The Department of Natural Resources and Environmental Control (DNREC) recently levied a $30,000 fine against the plant for burning 75 rail carloads of sulfur-rich coal back in January 2003.
However, DNREC’s Thomas Lilly (Air Quality Management) said Indian River Power had reported the violation voluntarily. DNREC has the ability to perform random coal sampling, he said, but hadn’t done so recently.
Lilly was unaware of any violations since 2003. And even that case was somewhat out of the norm, he explained.
Ordinarily, the power plant would have shipped the coal back to the supplier, he noted. But these weren’t ordinary times for Indian River Power’s parent company, NRG Energy.
Creditors had pulled NRG into bankruptcy proceedings in late 2002, and that legal wrangling was in full-swing by January 2003. (The company would eventually enter Chapter 11 bankruptcy protection in May, and reemerge in December.)
While the company continued to work through its financial troubles, the banks had set a budget for the company, Lilly said — and part of that budget had restricted the amount of coal NRG could stockpile at the Indian River Power Plant.
But 2003 ushered in an especially cold winter for the northeast, with record or near-record snowfalls from Virginia to Boston, on the heels of the northeast’s warmest winter on record, 2001-2002 (according to the National Oceanic and Atmospheric Administration Web site).
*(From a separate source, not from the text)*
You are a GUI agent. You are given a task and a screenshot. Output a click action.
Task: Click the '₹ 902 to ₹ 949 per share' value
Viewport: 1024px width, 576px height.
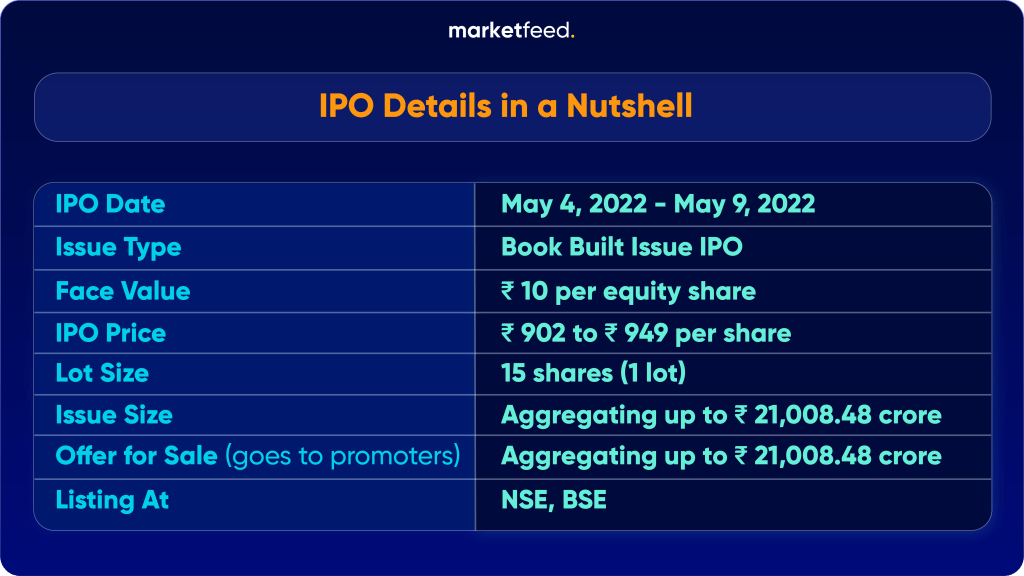[x=646, y=332]
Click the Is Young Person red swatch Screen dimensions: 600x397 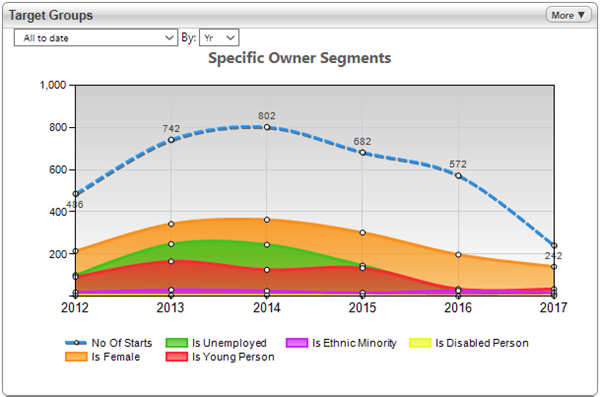(x=177, y=357)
Lilly said Indian River Power operators were facing a depleted stockpile when they decided to burn the 75 rail carloads of sulfur-rich coal.
Standards demand coal containing no more than 1.6 percent sulfur. The coal supplier’s tests, prior to delivery to Indian River Power, indicated less than 1.5 percent.
But subsequent testing at the plant (as required by the permits, Lilly pointed out) discovered sulfur content at around 1.9 percent instead — 20 percent higher than originally indicated.
Lilly chalked it up to different testing methods, suggesting Indian River’s sampling from a belt conveyor offered better results than samples taken at the mine itself. “You get a more accurate sample at the plant,” he said.
In other coal-related issues, Lilly said Indian River was continuing to test low-sulfur coal out of Wyoming — “Powder River Basin” coal. But while Wyoming coal is cleaner, it also produces less heat when burned.
“From (Indian River’s) point of view, they need to be able to burn this coal and still maintain capacity,” Lilly said. “The (British Thermal Unit) BTU production is less than a bituminous coal they’re burning. They’re doing some test burns to find out if it’s feasible.”
In the meantime, DNREC’s Ron Amirikian (Air Quality Management) said the department was looking at ways to address the other chemicals escaping Indian River Power Plant smokestack, through new regulations.
Amirikian said part of the problem with the regulatory system in place now is that the rules govern things at the front end (case in point, restricting sulfur content in the coal), but not the actual emissions.
The particularly offensive compounds are sulfur dioxide (SO2) and various forms of nitrogen oxide (NOx) — both are linked to respiratory problems and acid rain.
Four out of four Indian River Power Plant boilers miss the mark for downwind concentrations of these compounds. A fifth unit, installed in the 1960s (fuel oil turbine) does well on SO2, but still misses the mark on NOx.
According to Amirikian, DNREC is targeting one specific toxin, in addition to the two chemical compounds — mercury. “The mercury is coming directly from the coal,” he pointed out. While some of it is trapped in the ash, he said the majority is vaporized in the boilers and makes it into the atmosphere.
Amirikian said the department was looking at ways power plants around the state can “feasibly retrofit” their operations. This could mean upgrading non-catalytic NOx reduction systems to catalytic systems, or installing “smokestack scrubbers,” which would get rid of the SO2, Amirikian said.
Smokestack scrubber systems would have the added benefit of reducing hydrochloric gas. “That’s not directly regulated, but it would be a secondary benefit,” he pointed out.
According to Amirikian, the department is working to have the draft regulations ready for public workshop by mid-year. “We’re hoping to have regulations in place sometime in September,” he said.